Читать онлайн.Название Outcasts United: A Refugee Team, an American Town
Год выпуска 0
isbn 9780007380947
Автор произведения Warren John St.
Жанр Биографии и Мемуары
Издательство HarperCollins
Somehow, Luma would have to find a way to get kids from so many cultures and backgrounds to play as a unit.
“It was about trying to figure out what they have in common,” she said.
WHILE LUMA WAS trying to find a way to get the kids to play together, she was also getting to know their parents, mostly single mothers. She found they needed help—in understanding immigration documents, bills, school registration, and the like. With her Arabic and French, she was able to translate documents and find help through the network of people she was getting to know in the resettlement community. She arranged appointments with doctors and social workers. Luma gave her cell phone number out to her players and their families, and soon they were calling with requests for help negotiating their new lives. Teachers learned to call Luma during crises when her players’ parents couldn’t be found or were at work. All the while, Luma began to marvel at the impact of even the simplest of gestures on her part. The families were extraordinarily grateful, which they showed by offering Luma tea and inviting her to dinners. Luma found herself both appreciated and needed, and couldn’t help but notice how much more fulfilling this kind of work was than running Ashton’s. In fact, Ashton’s was losing money—and fast. Luma faced the possibility of having to close and even of declaring bankruptcy. The stress, she said, was overwhelming. She didn’t want to disappoint her investors, and she had wanted more than anything to prove to her parents back home that she was capable of succeeding on her own.
“I had never failed like that before,” she said. “There was a lot of shame. It was my friends who had invested in the business. Filing for bankruptcy at the age of twenty-eight was not something I had aspired to do. I was as low as when I had gotten cut off from my family. Nothing was going right.”

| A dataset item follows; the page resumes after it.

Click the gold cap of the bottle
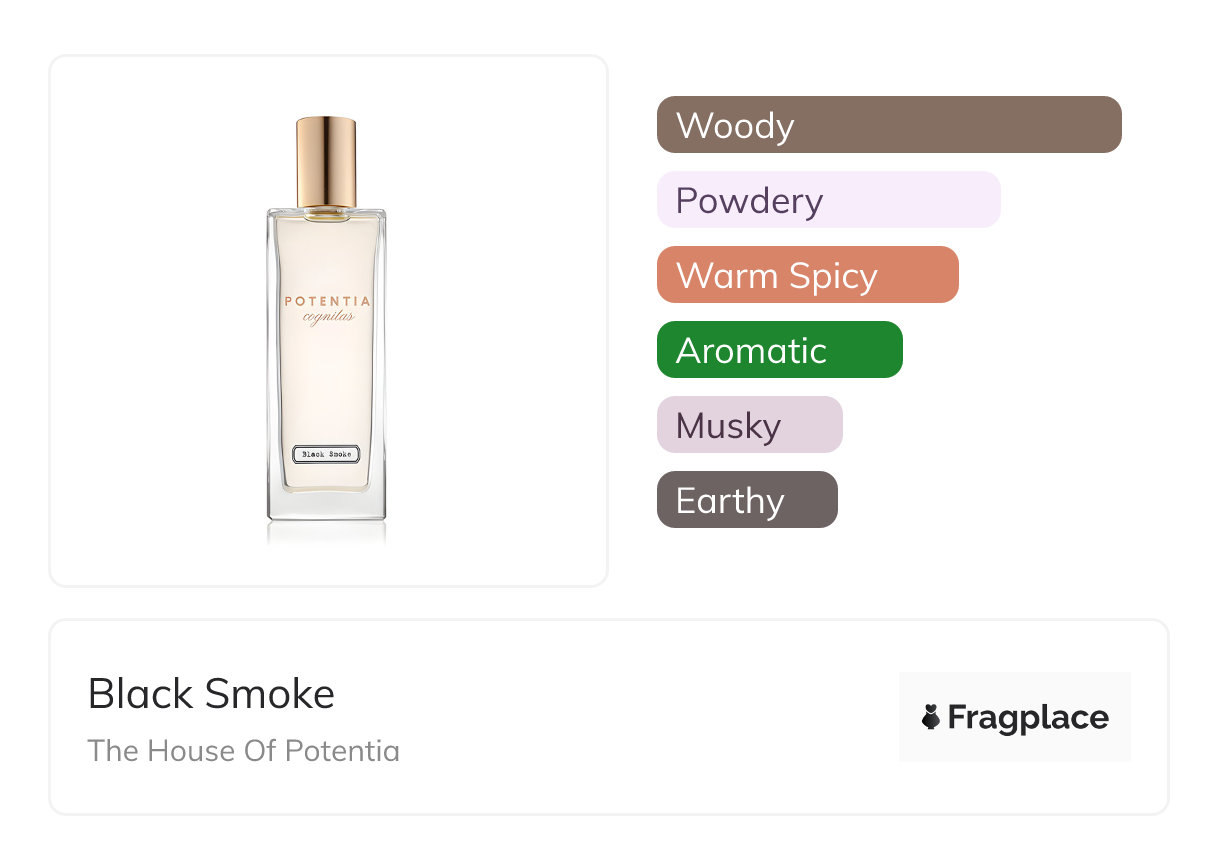1218x864 pixels. (326, 160)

One afternoon Luma was driving Jeremiah home when he let slip that he was hungry. Luma told him he should eat when he got home, but Jeremiah said there wasn’t any food there—that it was, in his words, “that time of the month.” It was a curious phrase for a nine-year-old boy. Luma probed, and Jeremiah explained that at a certain time each month, food stamps ran out. The family had to go hungry until another batch arrived. Luma was floored. She had understood that her players’ families were poor, but she hadn’t realized that they might actually be going hungry. She drove straight to the store and bought groceries for Jeremiah’s family, but the episode stayed with her. Each night at the café, she tossed away leftover food without a thought. The idea that her players were going hungry cast her work at Ashton’s in a new light.
“You’re worrying if you’re going to have enough people coming in to buy three-dollar lattes when just down the road there are people who can’t afford to eat,” she said.

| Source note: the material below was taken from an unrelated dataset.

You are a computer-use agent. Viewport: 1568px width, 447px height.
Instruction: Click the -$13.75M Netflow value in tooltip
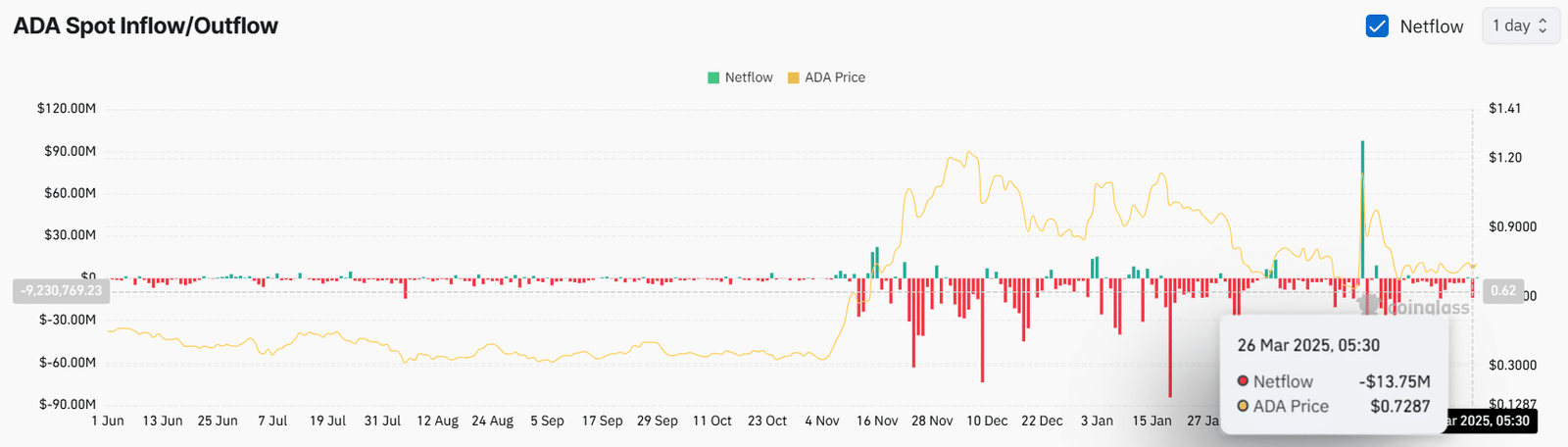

The incident settled Luma’s mind on the question of Ashton’s. It was time for her to admit her failure and to walk away. She closed the café and filed for personal bankruptcy. But while the failure of Ashton’s was a blow to Luma’s ego, it also represented an opportunity to focus her life on things that she felt were more meaningful. She wanted to start a business that could employ women like Beatrice, providing them a living wage without requiring them to commute halfway across Atlanta by bus or train. With little capital, Luma didn’t have many options. But she had an idea. She envisioned a simple cleaning business for homes and offices that would employ refugee mothers. She could drum up the clients through her local contacts, and work side by side with her players’ mothers, who could work in the daytime while their children were at school and get home to their families in the evenings.
But mostly, Luma wanted to coach the Fugees. She let her girls’ team know that she wouldn’t be coaching them anymore. She was going to focus all of her energy on her new program and on trying to better the lives of the newcomers whose struggles she felt she understood. But doing so meant taking on far more responsibility than running a café. Luma felt she was ready for the challenge.
“When I got to know the families and their struggles, I knew I couldn’t fail,” she said. “I couldn’t quit when things didn’t go right. I was on the hook to succeed.”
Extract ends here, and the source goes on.